_INSTRUCTIONS TO FOLLOW_. Show, copied in full, each of the lines below that contains the word "screenshot".

—————

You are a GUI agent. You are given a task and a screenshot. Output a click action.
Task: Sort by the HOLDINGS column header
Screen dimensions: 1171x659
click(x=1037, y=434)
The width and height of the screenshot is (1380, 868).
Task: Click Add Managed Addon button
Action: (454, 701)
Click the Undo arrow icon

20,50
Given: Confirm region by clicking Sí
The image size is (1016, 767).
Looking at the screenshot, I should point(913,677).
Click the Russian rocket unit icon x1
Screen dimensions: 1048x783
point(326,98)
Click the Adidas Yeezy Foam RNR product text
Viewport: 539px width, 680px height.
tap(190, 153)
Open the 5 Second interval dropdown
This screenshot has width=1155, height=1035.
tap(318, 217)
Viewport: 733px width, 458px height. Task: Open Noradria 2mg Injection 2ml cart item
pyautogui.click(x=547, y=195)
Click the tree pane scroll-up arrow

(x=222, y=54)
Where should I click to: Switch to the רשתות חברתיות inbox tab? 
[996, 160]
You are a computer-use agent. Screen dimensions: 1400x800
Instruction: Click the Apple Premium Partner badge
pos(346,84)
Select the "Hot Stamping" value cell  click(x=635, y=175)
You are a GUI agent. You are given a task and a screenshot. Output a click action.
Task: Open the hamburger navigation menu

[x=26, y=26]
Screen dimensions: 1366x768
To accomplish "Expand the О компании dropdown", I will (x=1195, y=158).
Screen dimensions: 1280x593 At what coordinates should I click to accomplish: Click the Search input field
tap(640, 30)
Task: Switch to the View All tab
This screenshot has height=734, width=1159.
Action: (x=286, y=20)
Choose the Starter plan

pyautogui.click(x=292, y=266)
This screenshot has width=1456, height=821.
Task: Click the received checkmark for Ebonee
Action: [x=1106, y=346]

—————

_TASK SOLUTION_.
You are a GUI agent. You are given a task and a screenshot. Output a click action.
The width and height of the screenshot is (1380, 868).
Looking at the screenshot, I should point(913,677).
This screenshot has width=1155, height=1035.
You are a GUI agent. You are given a task and a screenshot. Output a click action.
This screenshot has height=734, width=1159.
This screenshot has width=1456, height=821.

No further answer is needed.